- Born: Deborah Remington June 25, 1930 Haddonfield, New Jersey, U.S.
- Died: April 21, 2010 (age 79) Moorestown, New Jersey, U.S.
- Education: Philadelphia Museum School of Industrial Art, San Francisco Art Institute,
- Known for: Abstract painting
- Movement: Abstract Hard-edge painting
- Website: deborahremington.com

= Deborah Remington =

American abstract painter

"Haddonfield," 1965

Deborah Remington (June 25, 1930 – April 21, 2010) was an American abstract painter. Her most notable work is characterized as Hard-edge painting abstraction.

She became a part of the San Francisco Bay Area's Beat scene in the 1950s. In 1965, she moved to New York where her style solidified and her career grew substantially. A twenty-year retrospective of her work was exhibited at the Newport Harbor Art Museum in California, in 1983.

Her work was a part of more than thirty solo exhibition and hundreds of group exhibitions including three Whitney Museum of American Art annuals. She was the descendant of artist Frederic Remington.

==Biography==
Remington was born in 1930 and grew up in Haddonfield, New Jersey. She was the daughter of the late Malcolm VanDyke and Hazel (née Stewart) Remington. With an early inclination towards art, she enrolled in classes at the Philadelphia Museum School of Industrial Art as a teenager. In 1955, she received her BFA from the San Francisco Art Institute where members of the faculty included Clyfford Still, David Park, Hassel Smith, and Jack Spicer, among others.

By the time she graduated from the institute, she had become affiliated with the Bay Area's Beat scene. In 1954, she was one of six painters and poets, and the only woman, who founded the legendary 6 Gallery in San Francisco.

After graduation, Remington spent two years traveling and living in Japan, Southeast Asia, and India. While in Japan she studied classical and contemporary calligraphy and earned money by teaching English and tutoring actors. This led to some work acting in B movies, including the film "Nightmare's Bad Dream".

Returning to the United States, she took up painting more seriously. She began to exhibit her work at the Dilexi Gallery in San Francisco and had solo shows in 1962, 1963, and 1965. In 1965, Remington moved to New York City. She had her first solo exhibition in NYC in 1966 at the Bykert Gallery at 15 W. 57th Street in Manhattan. She had four solo shows there between 1967 and 1974.

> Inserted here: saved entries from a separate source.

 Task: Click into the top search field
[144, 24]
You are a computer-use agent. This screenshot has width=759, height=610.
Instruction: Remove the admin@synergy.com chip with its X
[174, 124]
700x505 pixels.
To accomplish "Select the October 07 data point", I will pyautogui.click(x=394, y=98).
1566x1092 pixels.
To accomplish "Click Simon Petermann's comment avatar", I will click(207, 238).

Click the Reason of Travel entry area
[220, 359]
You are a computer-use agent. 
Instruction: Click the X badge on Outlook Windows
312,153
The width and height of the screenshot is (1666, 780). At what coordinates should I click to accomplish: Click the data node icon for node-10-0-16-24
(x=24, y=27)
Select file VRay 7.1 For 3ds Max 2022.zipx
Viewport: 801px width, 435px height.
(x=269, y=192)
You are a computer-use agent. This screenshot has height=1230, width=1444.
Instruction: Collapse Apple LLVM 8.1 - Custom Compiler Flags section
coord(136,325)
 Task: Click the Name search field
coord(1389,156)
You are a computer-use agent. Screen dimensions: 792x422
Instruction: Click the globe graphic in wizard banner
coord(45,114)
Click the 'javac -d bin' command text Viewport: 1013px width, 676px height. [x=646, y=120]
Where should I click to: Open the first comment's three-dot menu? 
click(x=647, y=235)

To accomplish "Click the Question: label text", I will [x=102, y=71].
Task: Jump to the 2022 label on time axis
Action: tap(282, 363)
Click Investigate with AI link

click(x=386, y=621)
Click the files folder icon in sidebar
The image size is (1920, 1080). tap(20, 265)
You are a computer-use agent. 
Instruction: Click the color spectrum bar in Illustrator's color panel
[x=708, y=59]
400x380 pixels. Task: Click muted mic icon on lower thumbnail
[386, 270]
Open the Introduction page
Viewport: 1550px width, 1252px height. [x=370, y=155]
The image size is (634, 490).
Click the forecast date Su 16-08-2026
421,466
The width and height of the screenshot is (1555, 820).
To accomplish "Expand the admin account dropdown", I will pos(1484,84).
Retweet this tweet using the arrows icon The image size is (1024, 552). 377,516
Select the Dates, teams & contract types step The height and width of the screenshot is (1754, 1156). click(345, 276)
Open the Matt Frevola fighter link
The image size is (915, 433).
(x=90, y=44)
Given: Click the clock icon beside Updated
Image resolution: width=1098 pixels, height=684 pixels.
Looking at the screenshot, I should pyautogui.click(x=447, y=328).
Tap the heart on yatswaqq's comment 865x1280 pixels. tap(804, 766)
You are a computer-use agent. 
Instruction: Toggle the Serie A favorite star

In 1983 Remington had a twenty-year retrospective exhibition that opened at the Newport Harbor Museum in California. This exhibition later traveled to the Oakland Museum. In 1984 she received a Guggenheim Fellowship.

She was elected to the National Academy of Design in 1999, and in the same year was the recipient of a Pollock-Krasner Foundation Grant.

==Death==
Remington died April 21, 2010, in Moorestown, New Jersey, of cancer, aged 79. She was interred at Haddonfield Baptist Cemetery in Haddonfield, New Jersey.

==Selected collections==
Remington's work has been collected by numerous institutions both in the United States and abroad: the Art Institute of Chicago, Illinois; the Auckland War Memorial Museum, New Zealand; the Bibliothèque nationale de France, Paris; the Museum Boijmans Van Beuningen, Rotterdam, the Netherlands; the Centre national d'art et de culture Georges-Pompidou, Paris; the Columbus Museum of Art, Columbus, Ohio; the Berkeley Art Museum and Pacific Film Archive, University of California, Berkeley, California; the Smithsonian American Art Museum (formerly National Museum of American Art), Washington, D.C.; The National Gallery of Art, Washington, D.C. and the Whitney Museum of American Art, New York.

==Awards and recognition==
In 1999, Remington was elected to the National Academy of Design and received a Pollock-Krasner Foundation Grant that same year. She was awarded a National Endowment Fellowship from 1979 to 1980. From 1973 to 1981, Remington was a Tamarind Fellow Artist-in-Residence.

==Legacy==
In 2016 her work was included in the exhibition Women of Abstract Expressionism organized by the Denver Art Museum. In 2023 her work was included in the exhibition Action, Gesture, Paint: Women Artists and Global Abstraction 1940-1970 at the Whitechapel Gallery in London.